Aim of the task: Images are to be skipped; everything else in the records must be repeated exactly.

Data for analysis:
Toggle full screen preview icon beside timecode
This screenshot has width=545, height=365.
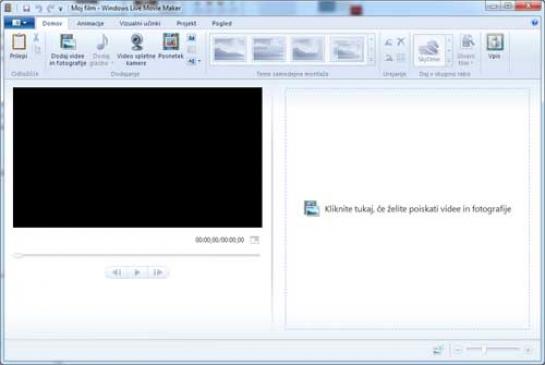tap(254, 240)
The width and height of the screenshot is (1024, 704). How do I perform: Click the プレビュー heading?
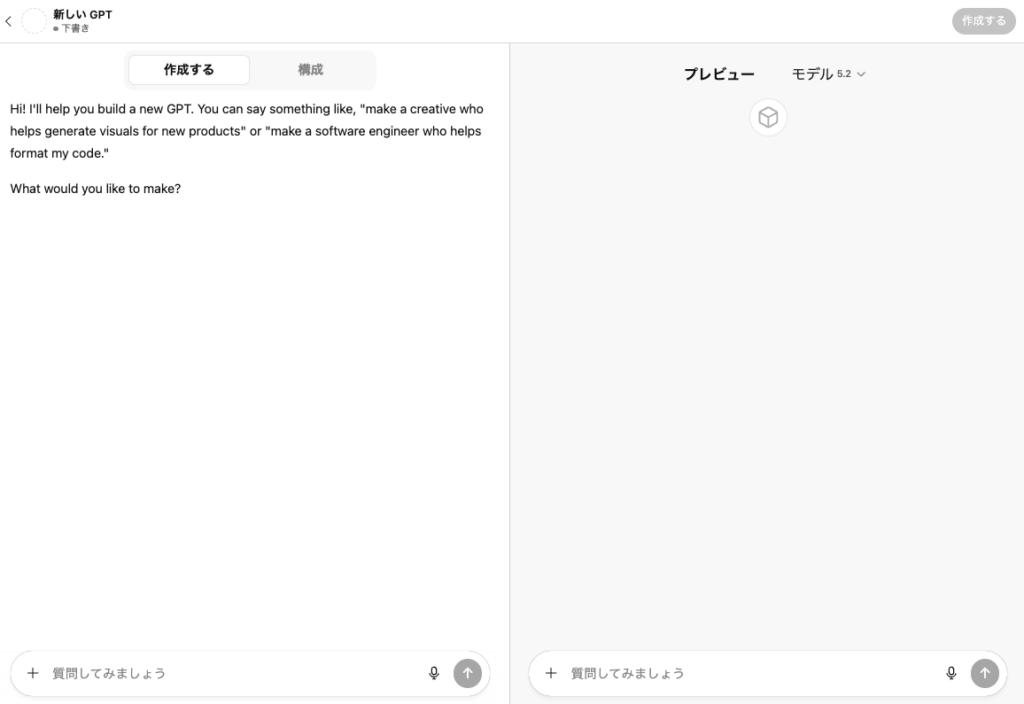pos(719,74)
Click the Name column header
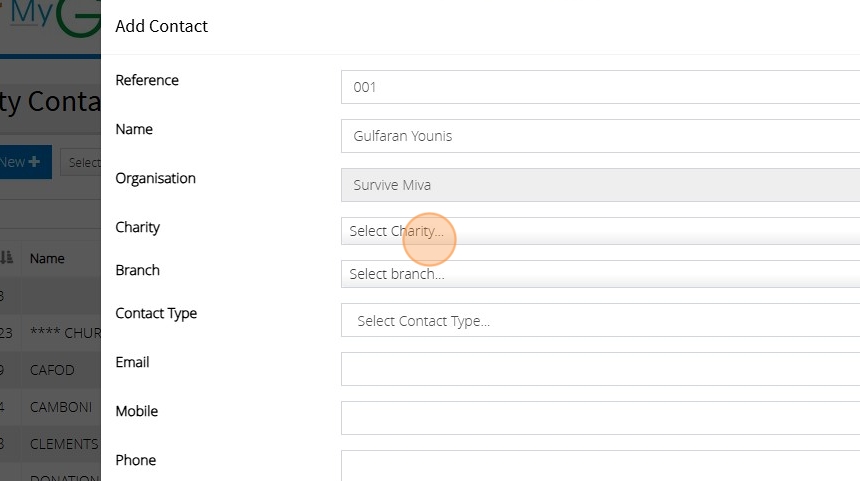This screenshot has height=481, width=860. (x=47, y=258)
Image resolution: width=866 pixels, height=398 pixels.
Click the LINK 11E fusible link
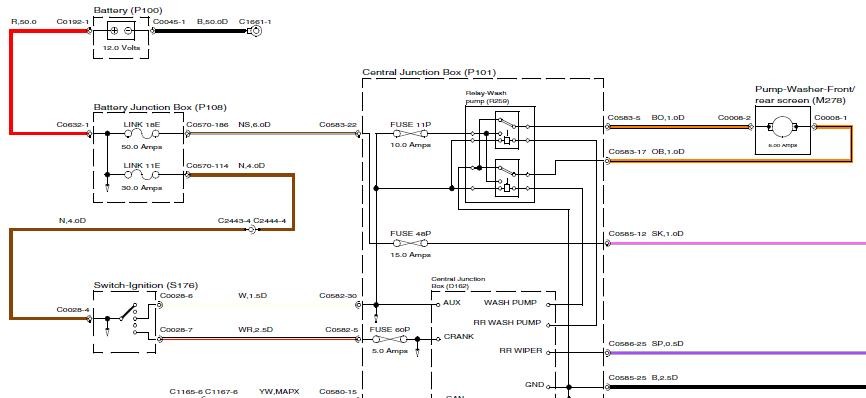coord(141,175)
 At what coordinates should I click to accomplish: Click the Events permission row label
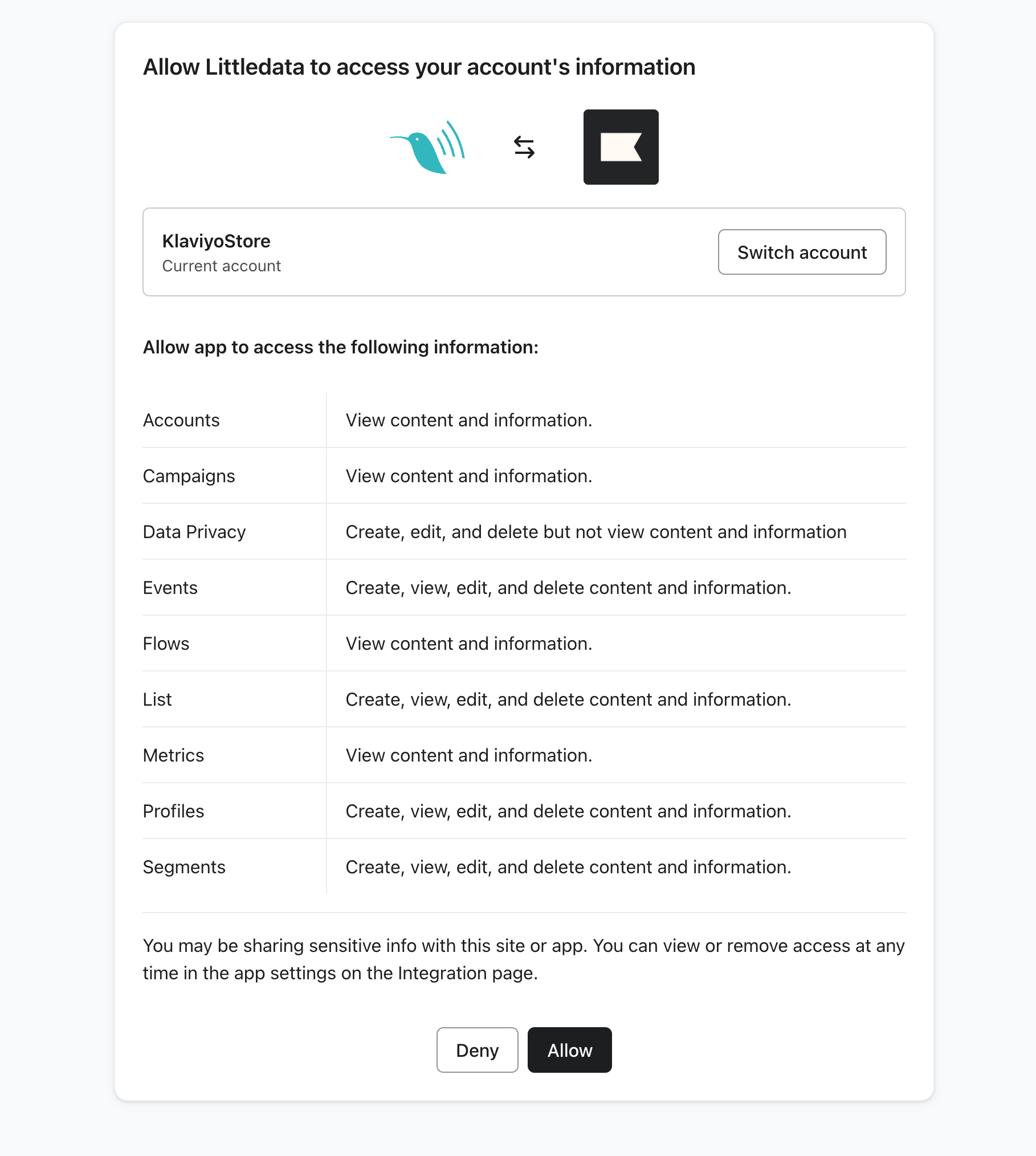pyautogui.click(x=170, y=588)
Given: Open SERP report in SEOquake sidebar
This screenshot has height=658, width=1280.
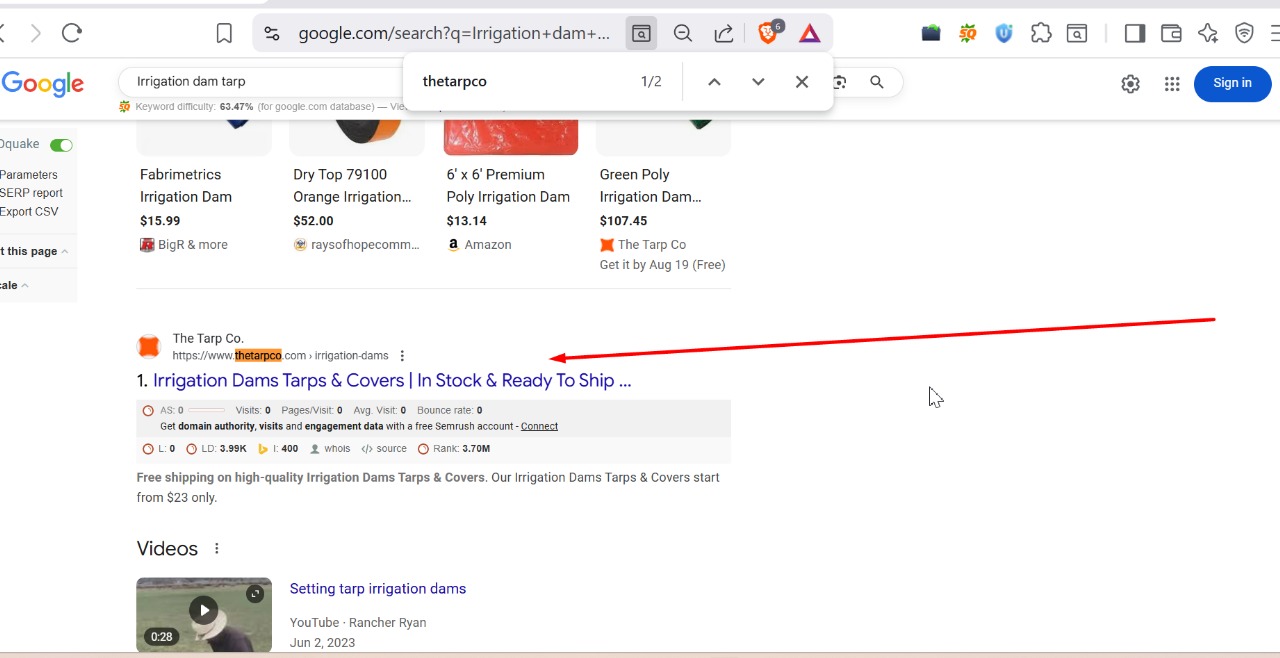Looking at the screenshot, I should pyautogui.click(x=31, y=193).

Answer below:
Toggle full screen preview icon beside timecode
This screenshot has width=545, height=365.
tap(254, 240)
The width and height of the screenshot is (1024, 704). How do I perform: Click the プレビュー heading?
pos(719,74)
Click the Name column header
This screenshot has height=481, width=860. (x=47, y=258)
Image resolution: width=866 pixels, height=398 pixels.
Click the LINK 11E fusible link
coord(141,175)
 At what coordinates should I click to accomplish: Click the Events permission row label
pyautogui.click(x=170, y=588)
Given: Open SERP report in SEOquake sidebar
This screenshot has height=658, width=1280.
Looking at the screenshot, I should pyautogui.click(x=31, y=193).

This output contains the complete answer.